Data below:

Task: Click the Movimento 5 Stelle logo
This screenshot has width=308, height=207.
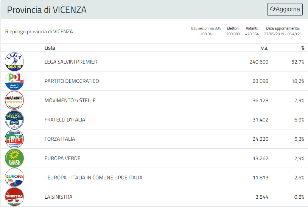Action: [x=14, y=100]
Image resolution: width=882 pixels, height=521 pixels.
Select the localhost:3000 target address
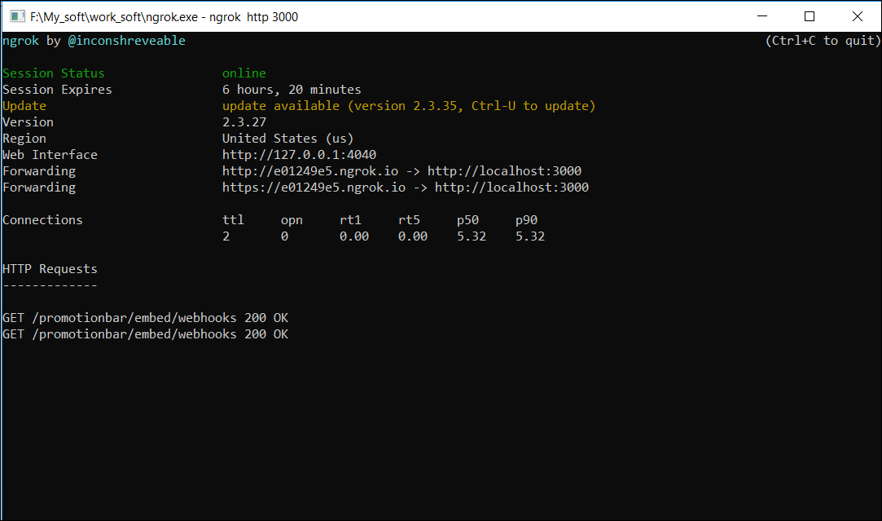(x=505, y=170)
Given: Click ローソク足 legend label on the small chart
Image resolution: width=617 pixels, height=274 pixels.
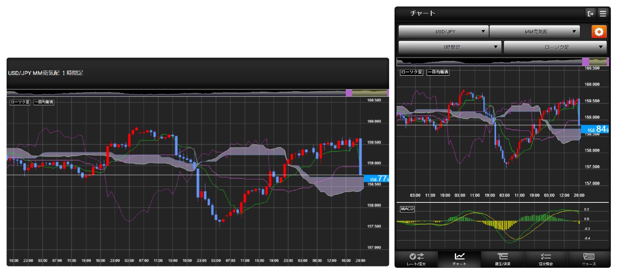Looking at the screenshot, I should (411, 72).
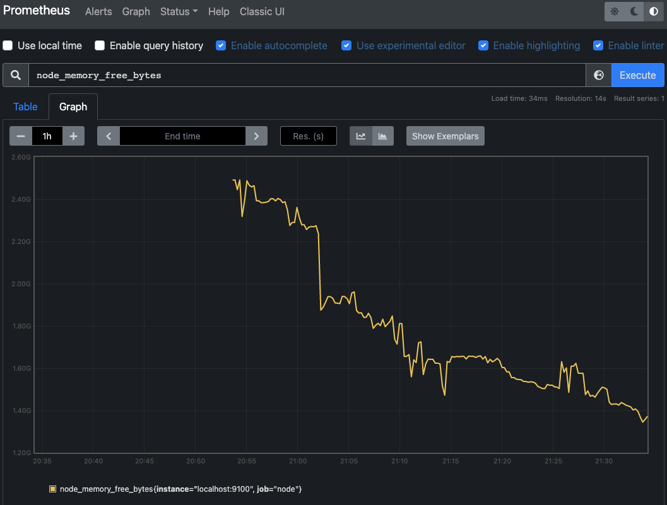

End of Data.

#### Work task
A faithful copy of all the data above is required, printed exactly and with no pictures.

#### Answer section
Task: Click the Movimento 5 Stelle logo
This screenshot has width=308, height=207.
Action: [x=14, y=100]
Image resolution: width=882 pixels, height=521 pixels.
Select the localhost:3000 target address
(x=505, y=170)
Given: Click ローソク足 legend label on the small chart
Image resolution: width=617 pixels, height=274 pixels.
Looking at the screenshot, I should (411, 72).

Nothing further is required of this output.